DIRECTION:
Reproduce the data below line for line, changing nothing.

GIVEN DATA:
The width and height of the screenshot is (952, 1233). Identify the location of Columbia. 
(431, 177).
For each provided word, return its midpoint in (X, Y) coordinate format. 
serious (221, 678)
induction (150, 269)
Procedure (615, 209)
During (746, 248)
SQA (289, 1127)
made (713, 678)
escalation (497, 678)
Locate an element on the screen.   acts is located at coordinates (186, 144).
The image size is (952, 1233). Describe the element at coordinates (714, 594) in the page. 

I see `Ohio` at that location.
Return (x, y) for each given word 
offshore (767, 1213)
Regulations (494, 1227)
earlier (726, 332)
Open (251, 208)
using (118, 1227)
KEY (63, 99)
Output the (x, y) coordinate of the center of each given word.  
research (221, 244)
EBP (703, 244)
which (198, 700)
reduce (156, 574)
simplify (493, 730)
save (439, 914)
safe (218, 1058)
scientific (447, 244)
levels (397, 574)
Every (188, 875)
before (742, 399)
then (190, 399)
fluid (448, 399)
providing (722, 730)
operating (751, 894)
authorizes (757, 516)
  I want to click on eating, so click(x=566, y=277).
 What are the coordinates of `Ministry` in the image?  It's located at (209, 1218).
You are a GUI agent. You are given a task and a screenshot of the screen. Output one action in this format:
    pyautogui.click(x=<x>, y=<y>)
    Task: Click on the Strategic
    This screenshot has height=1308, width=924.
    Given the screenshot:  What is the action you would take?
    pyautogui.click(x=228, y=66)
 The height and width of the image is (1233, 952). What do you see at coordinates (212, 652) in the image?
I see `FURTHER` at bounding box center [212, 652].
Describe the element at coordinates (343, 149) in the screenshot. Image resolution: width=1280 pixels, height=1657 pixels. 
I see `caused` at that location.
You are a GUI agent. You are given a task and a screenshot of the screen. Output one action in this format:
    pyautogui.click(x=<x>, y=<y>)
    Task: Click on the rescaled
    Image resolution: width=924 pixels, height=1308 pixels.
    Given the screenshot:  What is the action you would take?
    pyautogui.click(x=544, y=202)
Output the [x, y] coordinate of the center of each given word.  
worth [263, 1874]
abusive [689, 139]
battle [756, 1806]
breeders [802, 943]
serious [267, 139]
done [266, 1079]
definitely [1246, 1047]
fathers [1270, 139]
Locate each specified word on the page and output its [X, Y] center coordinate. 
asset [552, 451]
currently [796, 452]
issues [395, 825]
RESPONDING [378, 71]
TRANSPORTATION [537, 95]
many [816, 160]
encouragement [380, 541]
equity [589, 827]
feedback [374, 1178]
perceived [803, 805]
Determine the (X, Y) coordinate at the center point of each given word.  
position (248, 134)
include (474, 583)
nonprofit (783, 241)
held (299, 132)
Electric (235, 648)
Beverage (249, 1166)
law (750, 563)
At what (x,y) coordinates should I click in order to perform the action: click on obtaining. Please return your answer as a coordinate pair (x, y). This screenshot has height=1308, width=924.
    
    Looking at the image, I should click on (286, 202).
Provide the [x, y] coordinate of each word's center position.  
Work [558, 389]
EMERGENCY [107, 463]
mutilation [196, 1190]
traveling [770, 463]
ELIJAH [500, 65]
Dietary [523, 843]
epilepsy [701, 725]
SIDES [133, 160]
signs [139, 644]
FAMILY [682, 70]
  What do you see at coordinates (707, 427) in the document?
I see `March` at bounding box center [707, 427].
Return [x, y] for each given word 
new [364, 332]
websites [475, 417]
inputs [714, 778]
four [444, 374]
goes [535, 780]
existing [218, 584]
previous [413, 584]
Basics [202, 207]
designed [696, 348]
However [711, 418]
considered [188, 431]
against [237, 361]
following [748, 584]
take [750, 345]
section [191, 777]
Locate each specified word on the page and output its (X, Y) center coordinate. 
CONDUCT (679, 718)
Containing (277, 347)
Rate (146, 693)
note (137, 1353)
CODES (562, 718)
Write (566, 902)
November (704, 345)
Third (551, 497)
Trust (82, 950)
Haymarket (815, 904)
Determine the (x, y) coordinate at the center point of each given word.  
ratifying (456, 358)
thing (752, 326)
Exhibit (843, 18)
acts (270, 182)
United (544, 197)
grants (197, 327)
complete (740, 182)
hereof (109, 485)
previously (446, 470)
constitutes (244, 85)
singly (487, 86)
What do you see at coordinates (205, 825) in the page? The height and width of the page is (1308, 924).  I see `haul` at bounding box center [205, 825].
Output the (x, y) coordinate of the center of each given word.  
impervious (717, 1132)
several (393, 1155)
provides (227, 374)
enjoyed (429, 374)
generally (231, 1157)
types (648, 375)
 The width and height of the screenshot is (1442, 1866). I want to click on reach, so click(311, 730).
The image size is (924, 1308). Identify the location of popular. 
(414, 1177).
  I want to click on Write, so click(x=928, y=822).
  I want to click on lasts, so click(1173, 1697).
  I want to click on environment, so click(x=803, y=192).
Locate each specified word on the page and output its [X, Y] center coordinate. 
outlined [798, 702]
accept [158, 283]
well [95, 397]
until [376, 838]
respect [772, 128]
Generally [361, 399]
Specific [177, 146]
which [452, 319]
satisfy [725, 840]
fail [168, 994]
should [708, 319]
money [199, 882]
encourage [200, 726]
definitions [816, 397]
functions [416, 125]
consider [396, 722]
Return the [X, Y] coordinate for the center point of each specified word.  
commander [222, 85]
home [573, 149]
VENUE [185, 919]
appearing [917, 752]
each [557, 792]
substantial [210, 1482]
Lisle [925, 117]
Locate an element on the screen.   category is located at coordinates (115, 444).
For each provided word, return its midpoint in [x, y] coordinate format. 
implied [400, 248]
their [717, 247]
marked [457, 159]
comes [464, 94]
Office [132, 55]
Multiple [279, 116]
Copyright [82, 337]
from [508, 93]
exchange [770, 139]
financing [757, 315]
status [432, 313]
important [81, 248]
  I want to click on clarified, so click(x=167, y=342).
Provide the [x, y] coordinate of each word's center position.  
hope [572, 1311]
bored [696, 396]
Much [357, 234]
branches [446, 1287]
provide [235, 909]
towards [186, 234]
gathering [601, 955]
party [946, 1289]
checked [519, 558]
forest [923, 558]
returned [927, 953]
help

CORRECT ANSWER:
The width and height of the screenshot is (952, 1233). Identify the location of Columbia. 
(431, 177).
For each provided word, return its midpoint in (X, Y) coordinate format. 
serious (221, 678)
induction (150, 269)
Procedure (615, 209)
During (746, 248)
SQA (289, 1127)
made (713, 678)
escalation (497, 678)
Locate an element on the screen.   acts is located at coordinates (186, 144).
The image size is (952, 1233). Describe the element at coordinates (714, 594) in the page. 

I see `Ohio` at that location.
Return (x, y) for each given word 
offshore (767, 1213)
Regulations (494, 1227)
earlier (726, 332)
Open (251, 208)
using (118, 1227)
KEY (63, 99)
Output the (x, y) coordinate of the center of each given word.  
research (221, 244)
EBP (703, 244)
which (198, 700)
reduce (156, 574)
simplify (493, 730)
save (439, 914)
safe (218, 1058)
scientific (447, 244)
levels (397, 574)
Every (188, 875)
before (742, 399)
then (190, 399)
fluid (448, 399)
providing (722, 730)
operating (751, 894)
authorizes (757, 516)
  I want to click on eating, so click(x=566, y=277).
 What are the coordinates of `Ministry` in the image?  It's located at (209, 1218).
You are a GUI agent. You are given a task and a screenshot of the screen. Output one action in this format:
    pyautogui.click(x=<x>, y=<y>)
    Task: Click on the Strategic
    This screenshot has height=1308, width=924.
    Given the screenshot:  What is the action you would take?
    pyautogui.click(x=228, y=66)
 The height and width of the image is (1233, 952). What do you see at coordinates (212, 652) in the image?
I see `FURTHER` at bounding box center [212, 652].
Describe the element at coordinates (343, 149) in the screenshot. Image resolution: width=1280 pixels, height=1657 pixels. 
I see `caused` at that location.
You are a GUI agent. You are given a task and a screenshot of the screen. Output one action in this format:
    pyautogui.click(x=<x>, y=<y>)
    Task: Click on the rescaled
    Image resolution: width=924 pixels, height=1308 pixels.
    Given the screenshot:  What is the action you would take?
    pyautogui.click(x=544, y=202)
Output the [x, y] coordinate of the center of each given word.  
worth [263, 1874]
abusive [689, 139]
battle [756, 1806]
breeders [802, 943]
serious [267, 139]
done [266, 1079]
definitely [1246, 1047]
fathers [1270, 139]
Locate each specified word on the page and output its [X, Y] center coordinate. 
asset [552, 451]
currently [796, 452]
issues [395, 825]
RESPONDING [378, 71]
TRANSPORTATION [537, 95]
many [816, 160]
encouragement [380, 541]
equity [589, 827]
feedback [374, 1178]
perceived [803, 805]
Determine the (X, Y) coordinate at the center point of each given word.  
position (248, 134)
include (474, 583)
nonprofit (783, 241)
held (299, 132)
Electric (235, 648)
Beverage (249, 1166)
law (750, 563)
At what (x,y) coordinates should I click in order to perform the action: click on obtaining. Please return your answer as a coordinate pair (x, y). This screenshot has height=1308, width=924.
    
    Looking at the image, I should click on (286, 202).
Provide the [x, y] coordinate of each word's center position.  
Work [558, 389]
EMERGENCY [107, 463]
mutilation [196, 1190]
traveling [770, 463]
ELIJAH [500, 65]
Dietary [523, 843]
epilepsy [701, 725]
SIDES [133, 160]
signs [139, 644]
FAMILY [682, 70]
  What do you see at coordinates (707, 427) in the document?
I see `March` at bounding box center [707, 427].
Return [x, y] for each given word 
new [364, 332]
websites [475, 417]
inputs [714, 778]
four [444, 374]
goes [535, 780]
existing [218, 584]
previous [413, 584]
Basics [202, 207]
designed [696, 348]
However [711, 418]
considered [188, 431]
against [237, 361]
following [748, 584]
take [750, 345]
section [191, 777]
Locate each specified word on the page and output its (X, Y) center coordinate. 
CONDUCT (679, 718)
Containing (277, 347)
Rate (146, 693)
note (137, 1353)
CODES (562, 718)
Write (566, 902)
November (704, 345)
Third (551, 497)
Trust (82, 950)
Haymarket (815, 904)
Determine the (x, y) coordinate at the center point of each given word.  
ratifying (456, 358)
thing (752, 326)
Exhibit (843, 18)
acts (270, 182)
United (544, 197)
grants (197, 327)
complete (740, 182)
hereof (109, 485)
previously (446, 470)
constitutes (244, 85)
singly (487, 86)
What do you see at coordinates (205, 825) in the page? The height and width of the page is (1308, 924).  I see `haul` at bounding box center [205, 825].
Output the (x, y) coordinate of the center of each given word.  
impervious (717, 1132)
several (393, 1155)
provides (227, 374)
enjoyed (429, 374)
generally (231, 1157)
types (648, 375)
 The width and height of the screenshot is (1442, 1866). I want to click on reach, so click(311, 730).
The image size is (924, 1308). Identify the location of popular. 
(414, 1177).
  I want to click on Write, so click(x=928, y=822).
  I want to click on lasts, so click(1173, 1697).
  I want to click on environment, so click(x=803, y=192).
Locate each specified word on the page and output its [X, Y] center coordinate. 
outlined [798, 702]
accept [158, 283]
well [95, 397]
until [376, 838]
respect [772, 128]
Generally [361, 399]
Specific [177, 146]
which [452, 319]
satisfy [725, 840]
fail [168, 994]
should [708, 319]
money [199, 882]
encourage [200, 726]
definitions [816, 397]
functions [416, 125]
consider [396, 722]
Return the [X, Y] coordinate for the center point of each specified word.  
commander [222, 85]
home [573, 149]
VENUE [185, 919]
appearing [917, 752]
each [557, 792]
substantial [210, 1482]
Lisle [925, 117]
Locate an element on the screen.   category is located at coordinates (115, 444).
For each provided word, return its midpoint in [x, y] coordinate format. 
implied [400, 248]
their [717, 247]
marked [457, 159]
comes [464, 94]
Office [132, 55]
Multiple [279, 116]
Copyright [82, 337]
from [508, 93]
exchange [770, 139]
financing [757, 315]
status [432, 313]
important [81, 248]
  I want to click on clarified, so click(x=167, y=342).
Provide the [x, y] coordinate of each word's center position.  
hope [572, 1311]
bored [696, 396]
Much [357, 234]
branches [446, 1287]
provide [235, 909]
towards [186, 234]
gathering [601, 955]
party [946, 1289]
checked [519, 558]
forest [923, 558]
returned [927, 953]
help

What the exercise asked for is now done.